Following a recent estate agent appraisal, here is some of the financial achievements so far for our very first investment. Purchase price £273,000 – First valuation shows a recommended market value of £450,000 (please note that in the same period the London property market declined by 0.5%!!) making approx. 250% return on our initial cash investment. As per the rental yield instead and according to a well-known letting specialist in London, our property should achieve £650,00 per week (£2,827 pcm) – We are currently achieving a little more since we a renting the property as a luxury house-share with four single AST contracts to young professionals. In order to maximise our income, we are offering a fully managed property – which we manage ourselves – and an all-inclusive rental scheme which includes all bills with no hidden or extra costs. This pushes our monthly income to a fantastic £3,200 pcm.

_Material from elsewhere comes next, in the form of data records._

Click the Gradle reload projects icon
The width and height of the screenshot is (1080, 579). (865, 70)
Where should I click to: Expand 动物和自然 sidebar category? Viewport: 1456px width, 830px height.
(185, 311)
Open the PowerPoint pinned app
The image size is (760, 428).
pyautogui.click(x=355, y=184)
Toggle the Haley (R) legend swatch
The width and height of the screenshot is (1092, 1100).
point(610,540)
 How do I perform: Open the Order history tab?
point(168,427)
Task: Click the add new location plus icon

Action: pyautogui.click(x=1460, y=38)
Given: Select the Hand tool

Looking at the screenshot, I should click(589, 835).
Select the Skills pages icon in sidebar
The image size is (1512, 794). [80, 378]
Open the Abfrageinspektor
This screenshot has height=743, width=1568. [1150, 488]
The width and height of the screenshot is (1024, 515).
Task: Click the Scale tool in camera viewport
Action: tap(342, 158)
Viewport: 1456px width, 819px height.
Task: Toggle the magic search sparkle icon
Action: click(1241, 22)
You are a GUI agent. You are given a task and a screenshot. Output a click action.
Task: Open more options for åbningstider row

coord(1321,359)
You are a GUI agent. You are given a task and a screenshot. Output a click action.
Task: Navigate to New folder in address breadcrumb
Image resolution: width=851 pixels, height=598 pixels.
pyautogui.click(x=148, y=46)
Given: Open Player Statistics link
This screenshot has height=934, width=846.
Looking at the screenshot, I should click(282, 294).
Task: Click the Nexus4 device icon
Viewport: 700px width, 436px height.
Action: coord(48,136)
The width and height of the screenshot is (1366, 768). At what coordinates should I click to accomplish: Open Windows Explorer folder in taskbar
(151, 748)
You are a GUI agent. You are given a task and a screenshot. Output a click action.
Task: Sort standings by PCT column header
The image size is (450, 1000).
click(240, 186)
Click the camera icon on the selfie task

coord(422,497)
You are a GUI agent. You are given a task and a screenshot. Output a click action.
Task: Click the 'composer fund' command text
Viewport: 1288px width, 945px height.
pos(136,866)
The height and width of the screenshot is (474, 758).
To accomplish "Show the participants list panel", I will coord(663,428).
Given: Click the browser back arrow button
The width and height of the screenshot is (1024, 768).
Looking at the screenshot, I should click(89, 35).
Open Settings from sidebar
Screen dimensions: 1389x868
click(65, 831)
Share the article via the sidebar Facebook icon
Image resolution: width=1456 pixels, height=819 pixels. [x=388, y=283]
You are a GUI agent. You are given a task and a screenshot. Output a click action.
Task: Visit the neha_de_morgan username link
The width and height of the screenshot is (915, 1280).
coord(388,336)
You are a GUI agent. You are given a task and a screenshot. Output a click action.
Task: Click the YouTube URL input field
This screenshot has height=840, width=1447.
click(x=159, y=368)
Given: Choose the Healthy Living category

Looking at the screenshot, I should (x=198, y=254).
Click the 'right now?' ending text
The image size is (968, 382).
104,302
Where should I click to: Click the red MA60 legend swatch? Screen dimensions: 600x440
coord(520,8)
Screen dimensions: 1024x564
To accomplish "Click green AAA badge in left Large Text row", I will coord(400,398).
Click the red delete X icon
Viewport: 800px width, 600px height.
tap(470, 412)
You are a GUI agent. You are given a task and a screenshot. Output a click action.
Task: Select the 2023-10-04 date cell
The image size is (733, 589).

Our mortgage monthly repayment is £1,100 with a variable 2,6% interest rate – Our net revenue after all bills (as offered in the all inclusive tenancy agreement) is £1,700 per month pure profit, which gives us plenty of cash to invest in our next project.
So, as far as you keep in mind the numbers game and you make you your monthly repayment is far lower than your monthly revenue, then you have a business.
You also need to factor in several things that can impact your investment:
- Picking the right property below market value to ensure capital grow. If you are planning to re-mortgage your property to raise capital for your next investment, then make sure you buy where you can add value with some renovation work.
- Choosing the right postcode for rental yield and analysing worse and best case scenarios. Make sure your worse case scenario allows you to break even with your monthly repayment.